Bottlenecks of Conversational AI and Interaction Considerations for Next-Generation Agent Applications

Over the past two years, I have frequently used various AI language models to solve daily work and life problems, essentially replacing Google searches with ChatGPT. However, as I continued to use it, I gradually noticed some issues.

Although compared to traditional search engines, AI does not require users to provide precise keywords, making it more efficient in searching.

But if you ask AI to perform more rigorous tasks, the user needs to organize sufficient, structured prior information to provide adequate context for the AI, and also make precise demands; otherwise, its output will miss the mark.

If LLM-type AI is only used as a search engine, the efficiency advantage it generates is very high compared to the token cost. This is because AI needs to bear the "correctness" metric during output, which is precisely its weakness.

Thus, there arises a threshold of "how to ask AI the right questions," which is extremely unfriendly to general users. Even though current services like ChatGPT can use short-term memory and historical data (likely with intent recognition models) to infer user intent and provide more reliable answers, from a product methodology perspective, this is still insufficient.

The mobile internet era supported information and transactions for specific scenarios through limited service boundaries. Users could enter different apps (different scenarios) according to their needs to complete information queries and transactions, with "mobility" turning low-frequency into high-frequency.

If we enter the AI era, where all services start with "requiring users to fully express their needs," it would stifle the vast legacy of the mobile internet era, turning AI into a verbose emotional companion, unable to deliver information to users more quickly or help users complete transactions more efficiently, which would be a significant failure.

In my ideal Agent form, it should complete a full closed loop:

Automatic data perception → self-organization → analysis → decision-making → solution recommendation → execution → generation of new data.

This chain emphasizes not "dialogue" but "autonomy." That is, AI can identify the user's "pain points" before the user feels the "pain."


Three Types of Data: The Foundation of AI Applications

In AI-driven Agent applications, data should be categorized into at least three types:

  • Business Data: Data flows from APIs, search engines, and external systems. This is rational factual information.
  • User Data: Input directly generated by users. This is emotional experiential information and also reflects the user's state.
  • AI-Generated Data: Intermediate results and new information derived by the model during operation. This is the solution formed by information fusion.

Only when these three types of data can be effectively managed in terms of time and demand hierarchy can an Agent possess complete perception and decision-making capabilities.


Why Is Conversational Interaction a Bottleneck?

Today's mainstream AI interaction is still "conversation." The problems are:

  • Chaos in Time and Demand: The model cannot determine which tasks are outdated or which demands have been abandoned, often repeating executions, with accumulated errors like "whack-a-mole."
  • Probability-Driven Rather Than Logic-Driven: Dialogue generation relies on statistical probability. If A says "Hi," AI most likely responds "Hello." This is a kind of "thinking efficiency," but not "answer efficiency."
  • Too High a Barrier for User Questions: Asking a "good question" itself requires a clear cognitive framework. Users who can do this have already solved half the problem, reducing their dependence on AI.
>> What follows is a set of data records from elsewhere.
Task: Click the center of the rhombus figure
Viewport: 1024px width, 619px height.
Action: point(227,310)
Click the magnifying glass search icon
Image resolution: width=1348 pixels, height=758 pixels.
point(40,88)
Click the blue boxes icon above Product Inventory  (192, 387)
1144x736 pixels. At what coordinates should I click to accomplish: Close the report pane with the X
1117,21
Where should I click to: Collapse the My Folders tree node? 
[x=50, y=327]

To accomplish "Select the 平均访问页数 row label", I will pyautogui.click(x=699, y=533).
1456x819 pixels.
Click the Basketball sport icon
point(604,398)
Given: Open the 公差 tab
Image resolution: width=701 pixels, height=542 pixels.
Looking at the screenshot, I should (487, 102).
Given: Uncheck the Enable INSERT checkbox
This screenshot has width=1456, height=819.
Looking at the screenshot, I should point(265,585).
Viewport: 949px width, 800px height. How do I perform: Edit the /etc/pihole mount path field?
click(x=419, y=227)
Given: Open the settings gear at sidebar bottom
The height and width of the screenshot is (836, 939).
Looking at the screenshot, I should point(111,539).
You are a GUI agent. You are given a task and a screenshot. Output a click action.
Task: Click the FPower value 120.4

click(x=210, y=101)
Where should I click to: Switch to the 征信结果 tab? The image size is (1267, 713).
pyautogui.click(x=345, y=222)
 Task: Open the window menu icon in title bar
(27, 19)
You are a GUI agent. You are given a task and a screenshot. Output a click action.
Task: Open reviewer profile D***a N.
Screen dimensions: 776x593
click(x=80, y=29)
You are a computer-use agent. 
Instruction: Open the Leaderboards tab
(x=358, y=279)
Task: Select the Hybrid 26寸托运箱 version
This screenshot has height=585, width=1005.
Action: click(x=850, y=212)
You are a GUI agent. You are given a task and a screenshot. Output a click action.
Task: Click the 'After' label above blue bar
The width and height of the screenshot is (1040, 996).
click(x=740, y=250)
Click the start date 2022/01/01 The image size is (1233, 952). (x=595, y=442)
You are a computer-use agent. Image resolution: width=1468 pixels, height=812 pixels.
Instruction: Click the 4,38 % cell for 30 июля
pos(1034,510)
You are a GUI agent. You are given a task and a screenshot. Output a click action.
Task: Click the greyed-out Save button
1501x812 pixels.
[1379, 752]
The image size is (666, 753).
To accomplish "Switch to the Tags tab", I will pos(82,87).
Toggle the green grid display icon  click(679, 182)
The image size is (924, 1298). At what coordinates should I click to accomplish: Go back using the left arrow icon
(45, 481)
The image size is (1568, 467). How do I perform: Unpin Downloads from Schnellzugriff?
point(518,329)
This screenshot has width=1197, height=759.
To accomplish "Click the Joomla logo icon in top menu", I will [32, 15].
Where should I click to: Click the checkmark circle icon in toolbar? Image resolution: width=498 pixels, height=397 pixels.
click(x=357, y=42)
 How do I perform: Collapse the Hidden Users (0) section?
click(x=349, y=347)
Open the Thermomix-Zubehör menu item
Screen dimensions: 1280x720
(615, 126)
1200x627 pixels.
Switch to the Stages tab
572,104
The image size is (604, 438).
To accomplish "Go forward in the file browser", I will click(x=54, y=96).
Therefore, conversational interaction is both difficult to use and unreliable for most ordinary users.


The Lesson from the Mobile Internet

The greatness of the mobile internet lies in the evolution of interaction. Each app reduced users' cognitive costs through information display, search, filtering, and sorting, making services accessible.

In contrast, today's AI application experience remains at "bare dialogue," without any constraints or structure. The result is:

  • Output results spread infinitely.
  • Users lack effective means of constraint.
  • Overall efficiency decreases, even making AI seem "not easy to use."

If users cannot ask questions well, it's not the users' problem; it's the industry's problem.


Interaction Principles for Next-Generation AI Applications

If AI is to truly become widespread, application forms must break through the limitations of conversational interaction and at least achieve the following:

State Management and Memory Layer

  • Possess task states, avoiding infinite forgetting or repeated execution.
  • Know what is outdated and what is a priority.

Multimodal Perception Replacing Text Interaction

  • Proactively "see problems" from business data and user behavior.
  • No longer wait for users to piece together complex questions.

Semi-Structured Interaction Design

  • Use GUI interaction methods like forms, checkboxes, filters, and drag-and-drop to let AI operate within a reasonable space.
  • Users only need to confirm and choose, not construct perfect questions.

Execution Closed Loop

  • AI not only answers but can also directly execute.
  • After execution, feedback data forms a closed loop for iteration.

Back then, OpenAI showcased the awe of AI dialogue to the world with ChatGPT 3.5. But what truly determines the popularity of AI is not the size of the model parameters but the evolution of interaction methods.

Future AI applications should resemble "apps with an AI core" more than "AI chatboxes within apps."

I believe this is the industry's next inflection point and the prerequisite for Agents to truly take off.